Freddie Humphreys has successfully appeared on behalf of Stoke-on-Trent City Council in a case stated concerned with a prosecution brought for breach of a planning enforcement notice.

The Appellant had been convicted in the Magistrates Court for failing to comply with the terms of an enforcement notice. The enforcement notice had alleged a breach of planning control which stemmed from construction works to a residential property in a conservation area in breach of an Article 4 Direction. The Appellant’s defence to the charge had been to argue that the Council couldn’t prove that an Article 4 Direction was in place and so he couldn’t be guilty of an offence. This contention was rejected and the Justices found that on the balance of probability the Council had proved the existence of the Article 4 Direction on the balance of probabilities.

The Appellant applied to the Justices to state a case to the High Court, which they did raising two questions:

  1. Was it open to us to consider forms of evidence out-with the terms of section 133 of the Criminal Justice Act 2003 in determining the existence of the Article 4 Direction ?
  2. Were we correct in applying the civil standard of proof to this discreet (sic) aspect of the case?

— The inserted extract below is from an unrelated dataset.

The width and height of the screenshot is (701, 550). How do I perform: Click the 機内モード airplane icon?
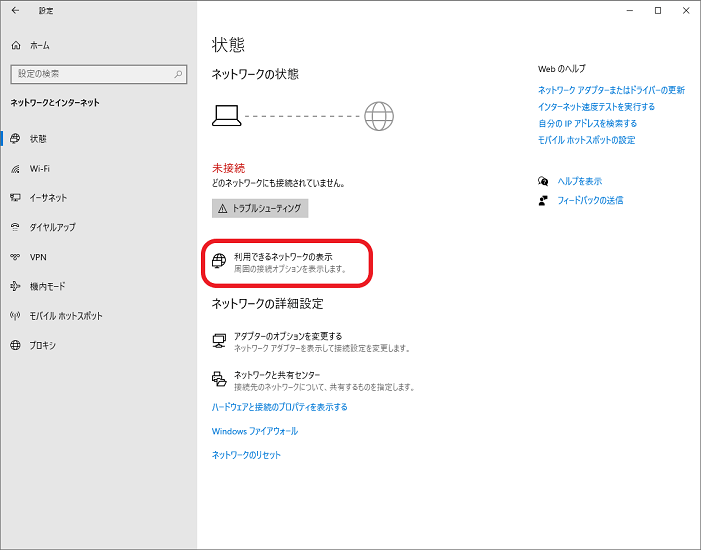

The Council resisted the challenge to the decision of the Magistrates by arguing that the questions didn’t arise. S.285 of the Town and Country Planning Act 1990 was engaged in this case and what the Appellant was in reality seeking to do was challenging the validity of the Enforcement Notice. That was not open to him to do and the matter for the courts to consider when determining the prosecution should have been limited to the simple question of whether the enforcement notice had been breached.

Stoke’s arguments were accepted by the High Court with Mr Justice Knowles finding:

“It follows that, I consider that the questions posed by the justices for this Court’s opinion do not arise. The justices were not concerned with the existence or otherwise of an Article 4 Direction: the Enforcement Notice was valid, and the only issue for them was whether the Appellant had breached it. As to that, there was only one answer. He plainly had.”

The decision should be of some utility to LPA’s looking to bring prosecutions for breach of enforcement notices, confirming the scope of what is required to be proved in such prosecutions.

The judgment can be found at: https://www.bailii.org/cgi-bin/format.cgi?doc=/ew/cases/EWHC/Admin/2020/3249.html&query=(zafar)

Freddie Humphreys was instructed by Trevor Vernon on behalf of Stoke-on-Trent City Council.